Summary of a Recent
Judicial
Development in
Farm Credit
Corporate Farming President Personally
Liable on Note
Alfred N. MilamNational AgLaw Center Graduate Assistant
Summary of Decision
In First South Farm Credit, ACA v. Gailliard Farms, Inc., 880 So. 2d 223 (La. Ct. App. 2004), the Louisiana Court of Appeal held that the president of a corporate farming operation who signed a promissory note in both his capacity as corporate president and in his individual capacity was personally liable on the note.
Background
Defendant Joseph Patten Brown Jr. (Brown) signed a promissory note in both his individual capacity and as president of Gailliard Farms, Inc. (Gailliard). Plaintiff First South Farm Credit (First South) was the holder of the note.

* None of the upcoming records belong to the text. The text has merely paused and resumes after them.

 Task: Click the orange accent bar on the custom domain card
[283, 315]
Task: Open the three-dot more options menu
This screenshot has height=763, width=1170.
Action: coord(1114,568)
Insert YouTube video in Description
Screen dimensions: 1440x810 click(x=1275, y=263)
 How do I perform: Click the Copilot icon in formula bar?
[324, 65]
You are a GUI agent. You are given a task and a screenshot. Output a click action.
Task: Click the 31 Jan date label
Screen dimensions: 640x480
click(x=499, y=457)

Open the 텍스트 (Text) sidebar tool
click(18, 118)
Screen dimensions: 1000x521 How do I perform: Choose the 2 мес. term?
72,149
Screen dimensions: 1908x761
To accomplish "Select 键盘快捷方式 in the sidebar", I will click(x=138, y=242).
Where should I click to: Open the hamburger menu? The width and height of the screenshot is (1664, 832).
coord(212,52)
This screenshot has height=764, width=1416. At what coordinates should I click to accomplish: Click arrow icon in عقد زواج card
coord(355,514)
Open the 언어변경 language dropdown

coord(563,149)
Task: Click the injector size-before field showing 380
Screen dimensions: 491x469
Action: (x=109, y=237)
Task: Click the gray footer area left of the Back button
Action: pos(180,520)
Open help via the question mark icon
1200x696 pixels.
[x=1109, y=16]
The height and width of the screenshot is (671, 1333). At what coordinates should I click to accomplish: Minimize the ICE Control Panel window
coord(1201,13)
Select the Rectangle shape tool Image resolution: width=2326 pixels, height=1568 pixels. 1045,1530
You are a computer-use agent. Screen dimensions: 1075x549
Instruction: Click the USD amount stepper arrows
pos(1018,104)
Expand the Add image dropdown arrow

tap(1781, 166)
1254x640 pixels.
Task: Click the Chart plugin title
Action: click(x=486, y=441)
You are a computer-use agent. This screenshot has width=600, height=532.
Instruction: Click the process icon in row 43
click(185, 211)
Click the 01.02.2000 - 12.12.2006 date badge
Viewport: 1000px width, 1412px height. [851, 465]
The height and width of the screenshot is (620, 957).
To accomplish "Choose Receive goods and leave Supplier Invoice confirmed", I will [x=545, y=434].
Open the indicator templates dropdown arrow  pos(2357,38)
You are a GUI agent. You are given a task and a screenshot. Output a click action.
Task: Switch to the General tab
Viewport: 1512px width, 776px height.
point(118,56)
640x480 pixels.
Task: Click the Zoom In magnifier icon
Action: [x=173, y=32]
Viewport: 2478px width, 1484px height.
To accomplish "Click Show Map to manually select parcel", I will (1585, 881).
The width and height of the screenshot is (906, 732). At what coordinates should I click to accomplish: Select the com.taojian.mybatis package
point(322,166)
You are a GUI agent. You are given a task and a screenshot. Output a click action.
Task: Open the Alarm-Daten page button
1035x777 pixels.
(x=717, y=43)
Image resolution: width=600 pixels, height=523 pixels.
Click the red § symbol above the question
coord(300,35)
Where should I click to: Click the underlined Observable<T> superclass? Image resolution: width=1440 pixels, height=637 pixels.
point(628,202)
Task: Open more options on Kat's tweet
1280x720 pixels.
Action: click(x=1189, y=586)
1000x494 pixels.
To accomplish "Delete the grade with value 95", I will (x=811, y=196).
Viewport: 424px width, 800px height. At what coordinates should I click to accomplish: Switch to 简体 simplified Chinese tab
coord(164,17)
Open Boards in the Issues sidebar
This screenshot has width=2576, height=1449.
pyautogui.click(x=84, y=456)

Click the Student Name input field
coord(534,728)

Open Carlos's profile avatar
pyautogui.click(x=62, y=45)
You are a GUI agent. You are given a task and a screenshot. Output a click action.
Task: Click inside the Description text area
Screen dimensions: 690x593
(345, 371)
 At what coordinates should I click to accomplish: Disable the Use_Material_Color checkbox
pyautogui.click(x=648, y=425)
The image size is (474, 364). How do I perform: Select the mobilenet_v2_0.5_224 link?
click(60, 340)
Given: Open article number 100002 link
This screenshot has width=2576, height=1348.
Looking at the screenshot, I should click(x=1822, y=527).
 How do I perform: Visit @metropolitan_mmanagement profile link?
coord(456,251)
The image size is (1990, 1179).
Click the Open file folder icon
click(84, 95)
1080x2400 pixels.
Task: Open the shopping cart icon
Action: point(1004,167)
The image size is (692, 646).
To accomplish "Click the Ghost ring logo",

See id. at 224. Gailliard defaulted on its loan and First South brought an action to recover the amount owed. See id. Brown claimed an agreement he entered into with First South prior to executing the promissory note released him from personal liability. See id. The trial court held that Brown was personally liable on the note. See id. Brown appealed to the Louisiana Court of Appeal. See id.
Arguments
Brown argued that he was released from liability under the previous agreement and that "he had no reluctance or reservations about signing the . . . [promissory] note . . . because of his prior agreement to eliminate his personal liability." Id.
Analysis and Holding
The court rejected Brown's argument. See id. It stated that
Brown, by his signature, in his individual capacity, is bound by the four corners of the promissory note. The . . . loan package contained the entire agreement. If a previous agreement to release personal liability did exist, the . . . promissory note supersedes it. So finding, we do not need to discuss whether the purported, handwritten release from liability signed by Brown . . . was valid.
Id.
The case was decided on August 18, 2004; this summary was posted Apr. 8, 2005.